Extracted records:
* * * * *
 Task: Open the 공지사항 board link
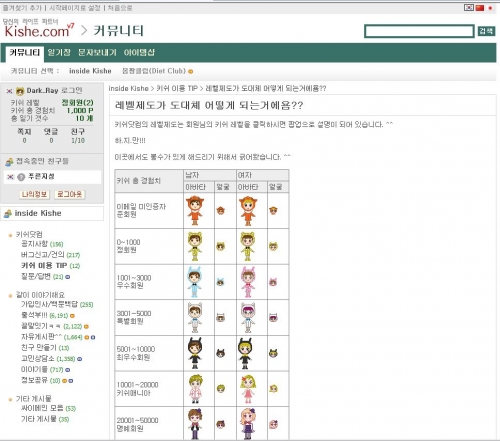point(34,244)
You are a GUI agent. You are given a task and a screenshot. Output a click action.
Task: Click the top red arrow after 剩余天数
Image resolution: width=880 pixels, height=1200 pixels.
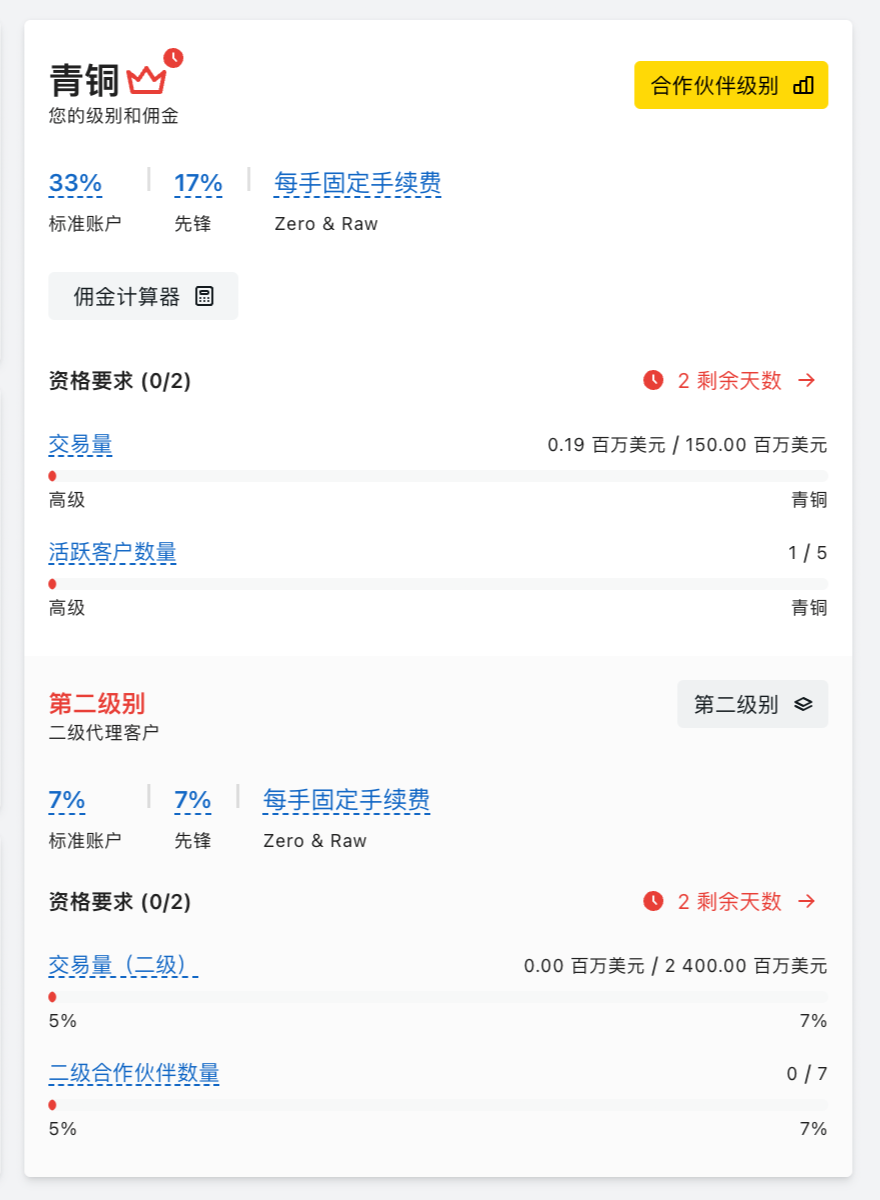pos(807,380)
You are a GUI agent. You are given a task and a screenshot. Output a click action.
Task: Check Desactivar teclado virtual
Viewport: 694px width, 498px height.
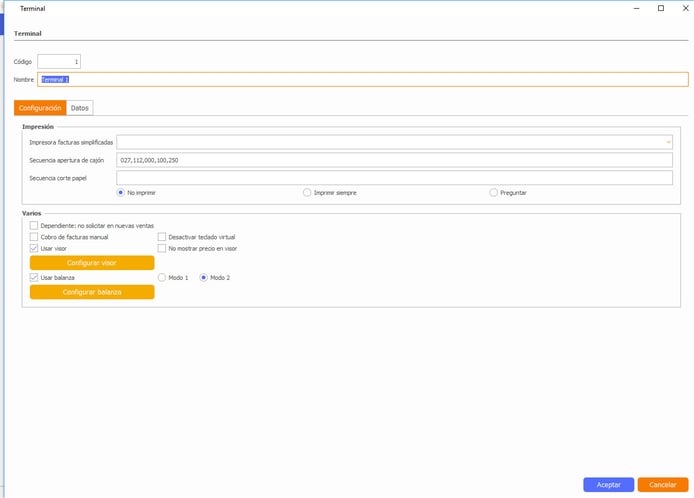click(162, 237)
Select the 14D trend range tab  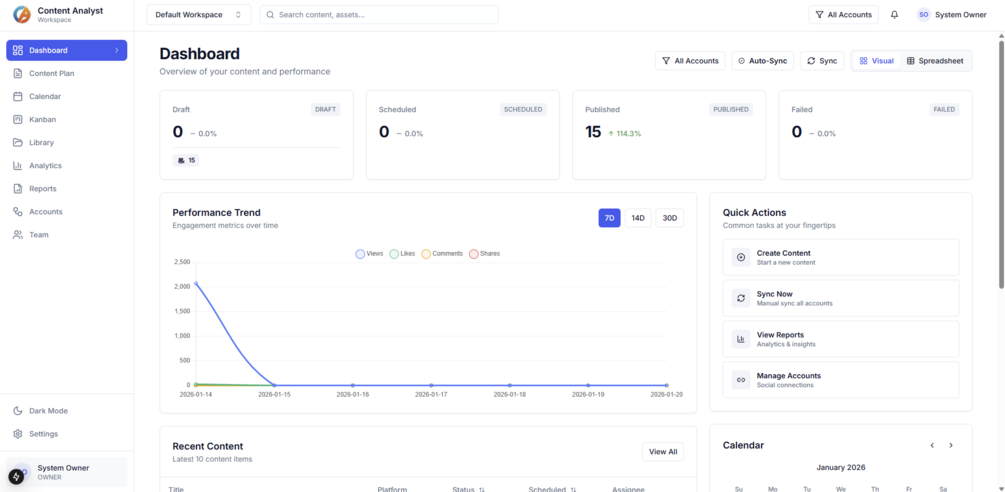point(638,218)
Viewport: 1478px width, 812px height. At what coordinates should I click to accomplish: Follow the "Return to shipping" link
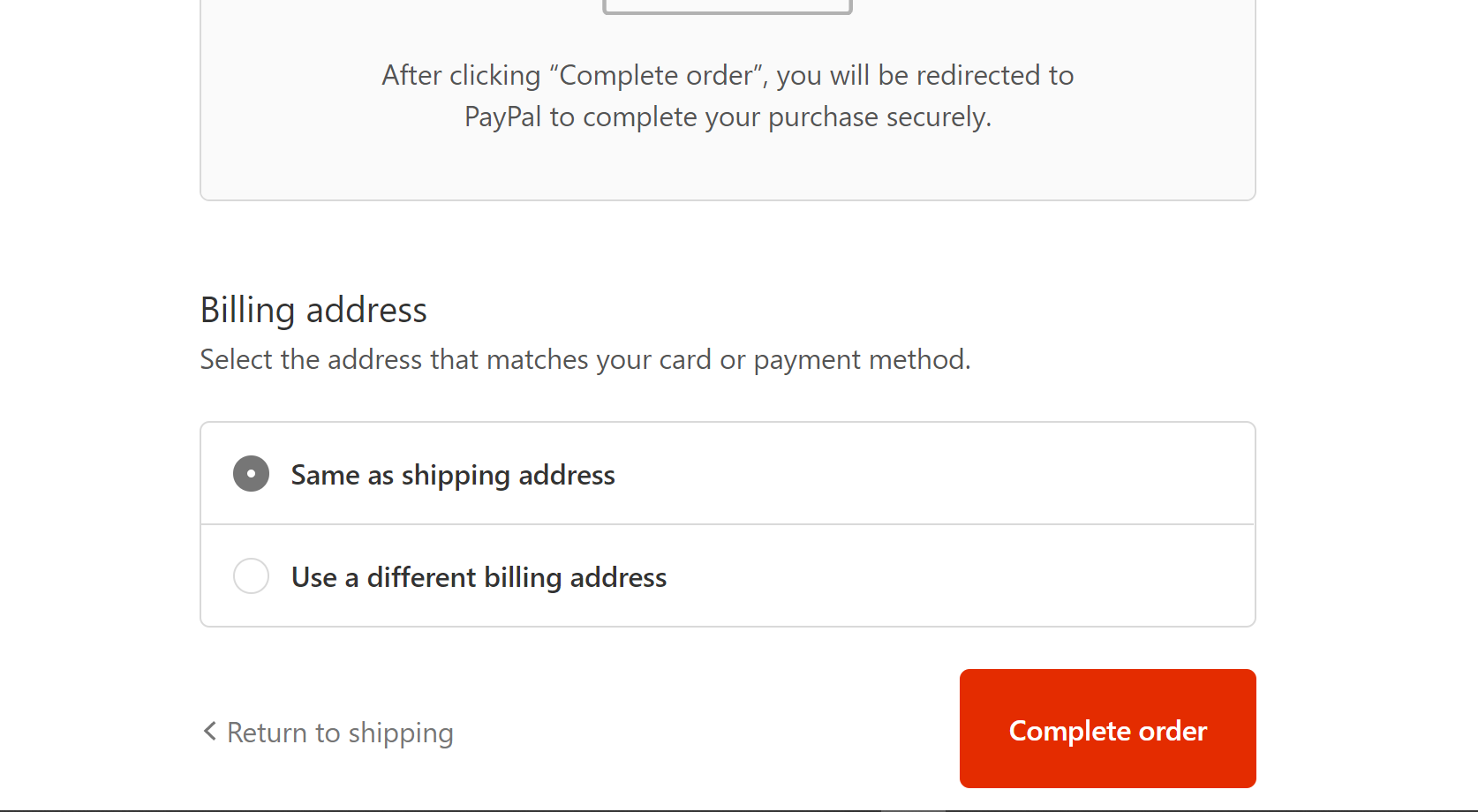tap(340, 733)
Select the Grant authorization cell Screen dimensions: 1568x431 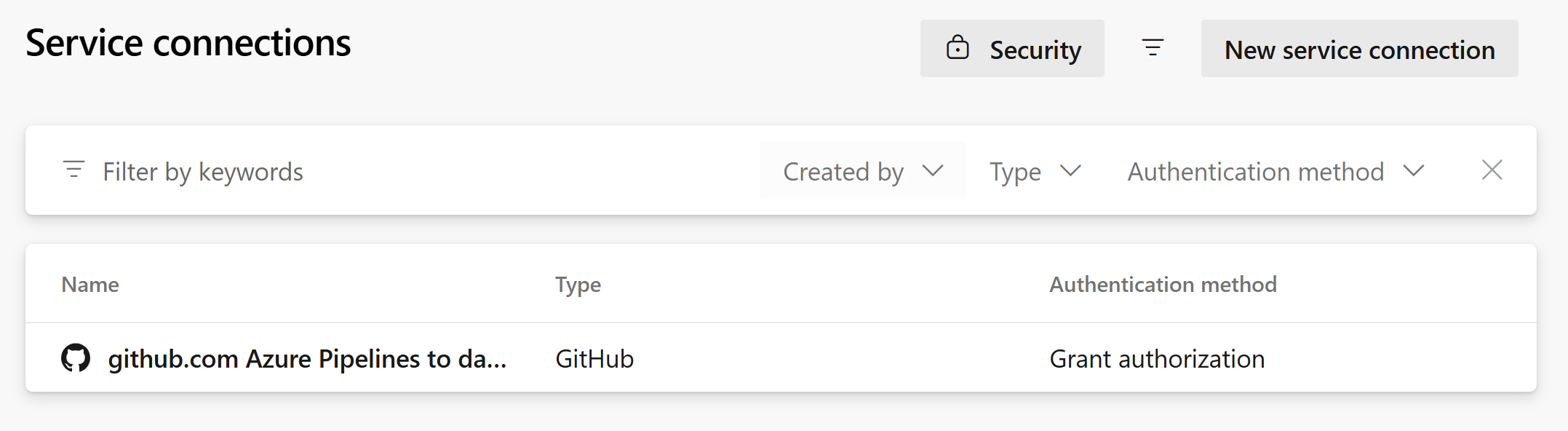point(1157,359)
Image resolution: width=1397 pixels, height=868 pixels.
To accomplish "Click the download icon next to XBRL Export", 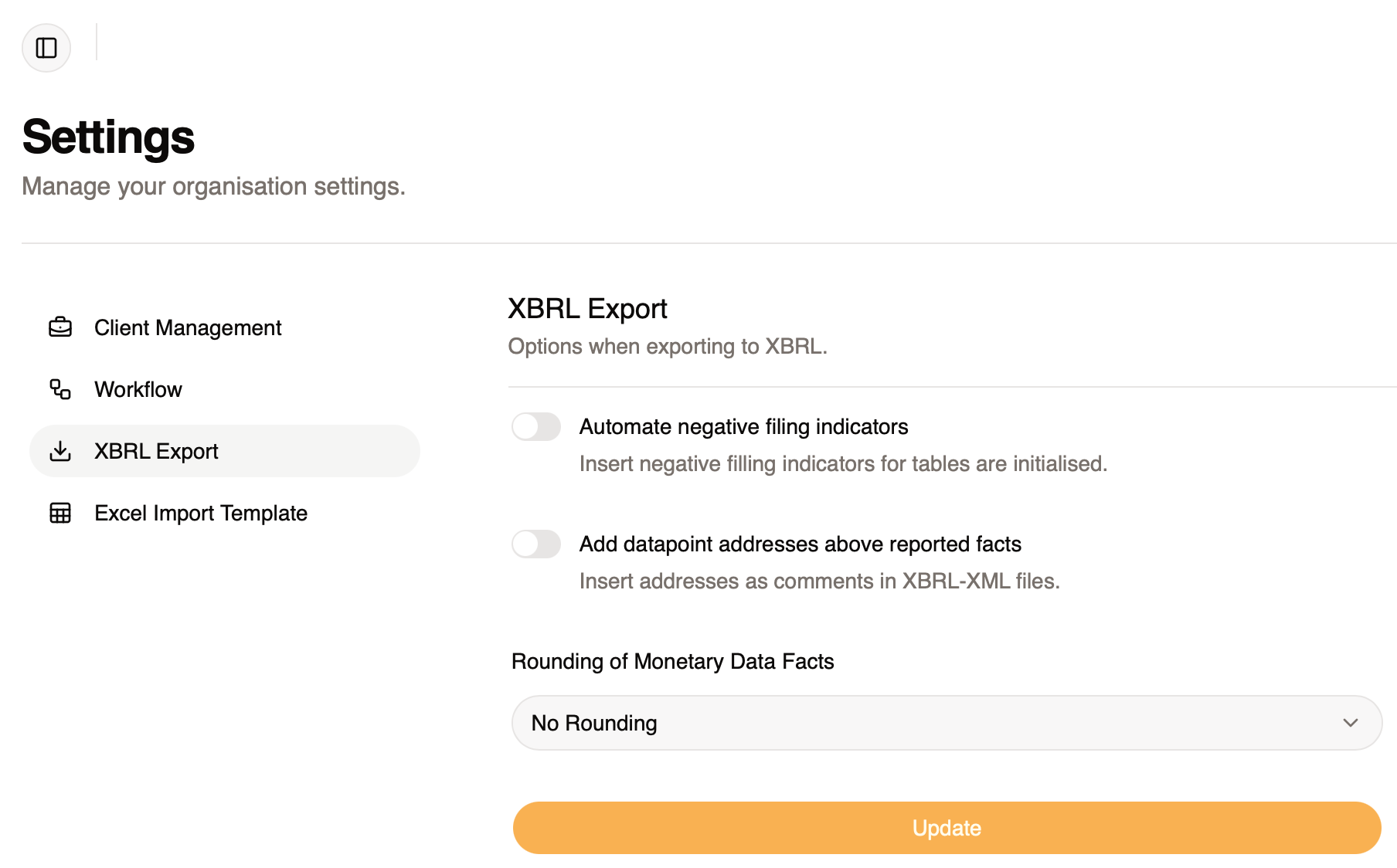I will tap(59, 451).
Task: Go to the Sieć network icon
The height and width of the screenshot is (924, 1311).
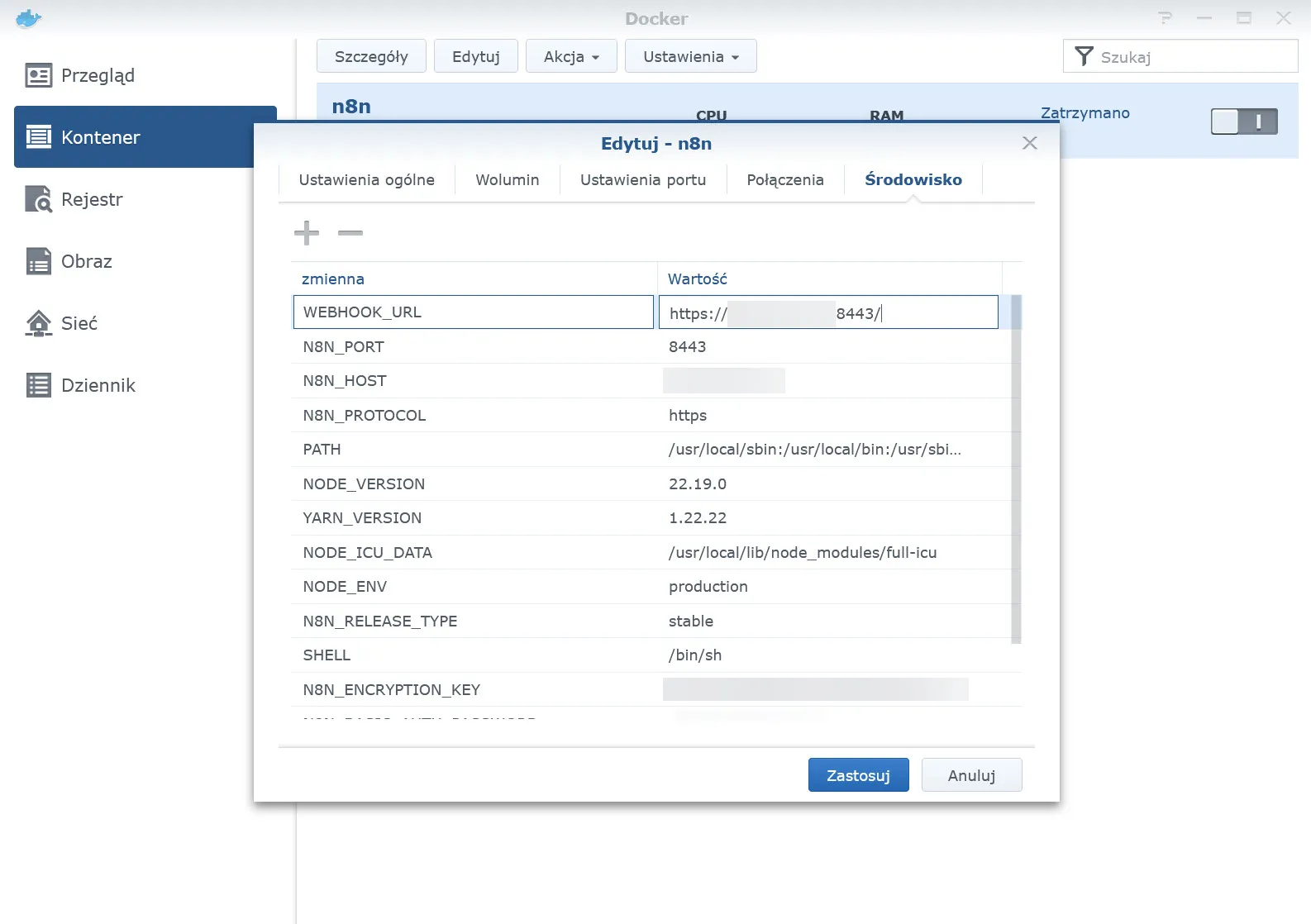Action: (39, 323)
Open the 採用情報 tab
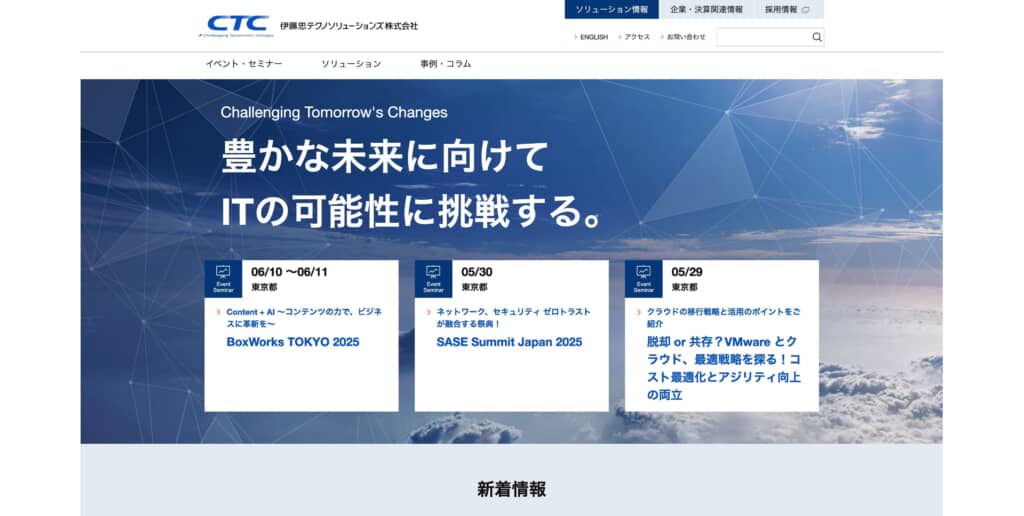1024x516 pixels. tap(780, 10)
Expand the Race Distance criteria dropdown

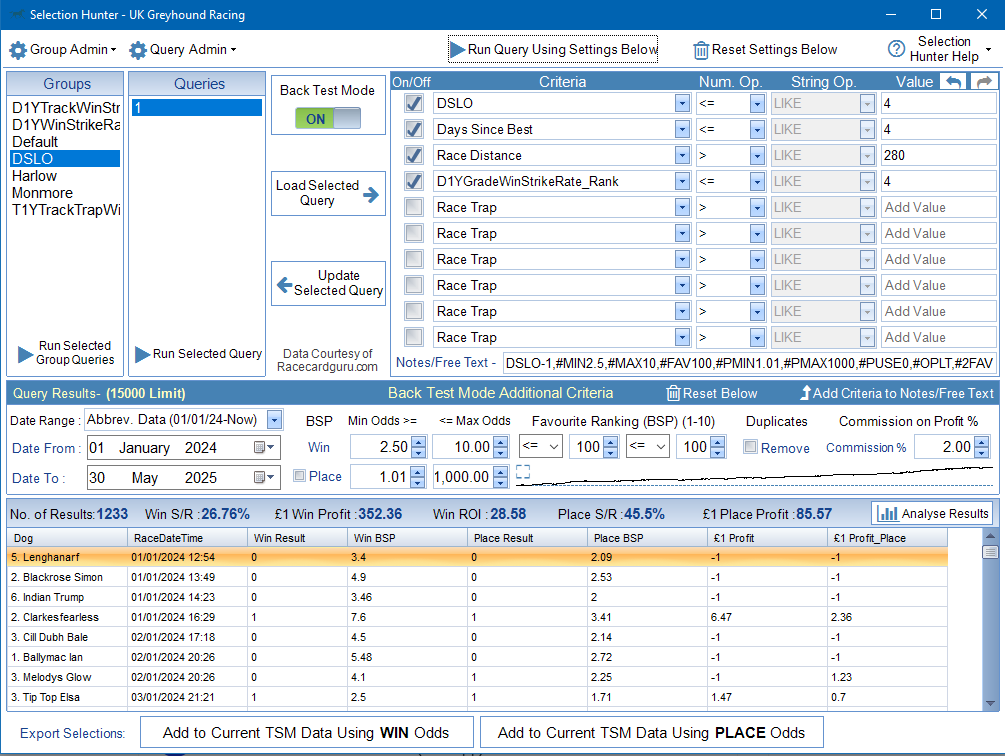point(682,155)
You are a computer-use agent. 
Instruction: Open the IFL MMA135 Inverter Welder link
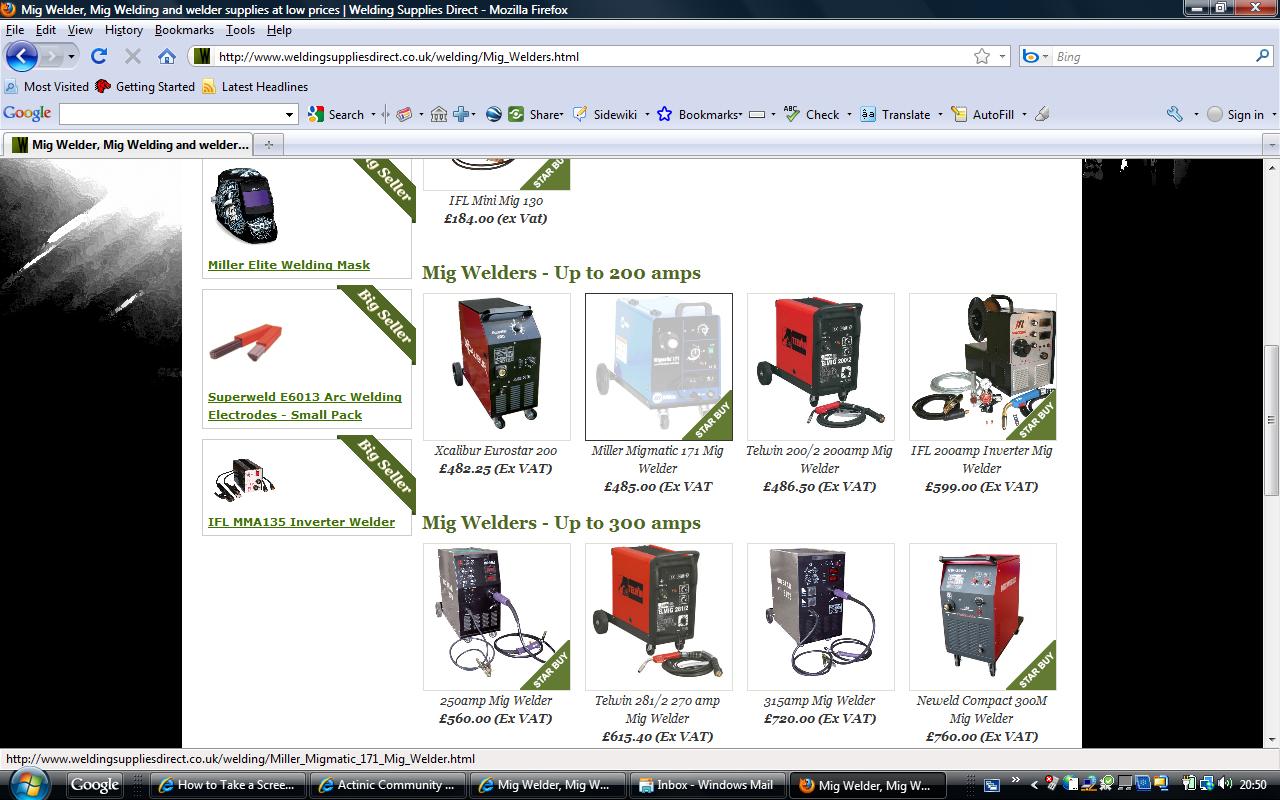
* * * * *
→ TASK TO CARRY OUT
Every line from the one holding "Task: Go to the Sieć network icon" through the final line of the data above is to be reproduced exactly, both ends included, with the pictures left out.

→ EXPECTED OUTPUT
Task: Go to the Sieć network icon
The height and width of the screenshot is (924, 1311).
Action: (39, 323)
Open the 採用情報 tab
1024x516 pixels. tap(780, 10)
Expand the Race Distance criteria dropdown

point(682,155)
You are a computer-use agent. 
Instruction: Open the IFL MMA135 Inverter Welder link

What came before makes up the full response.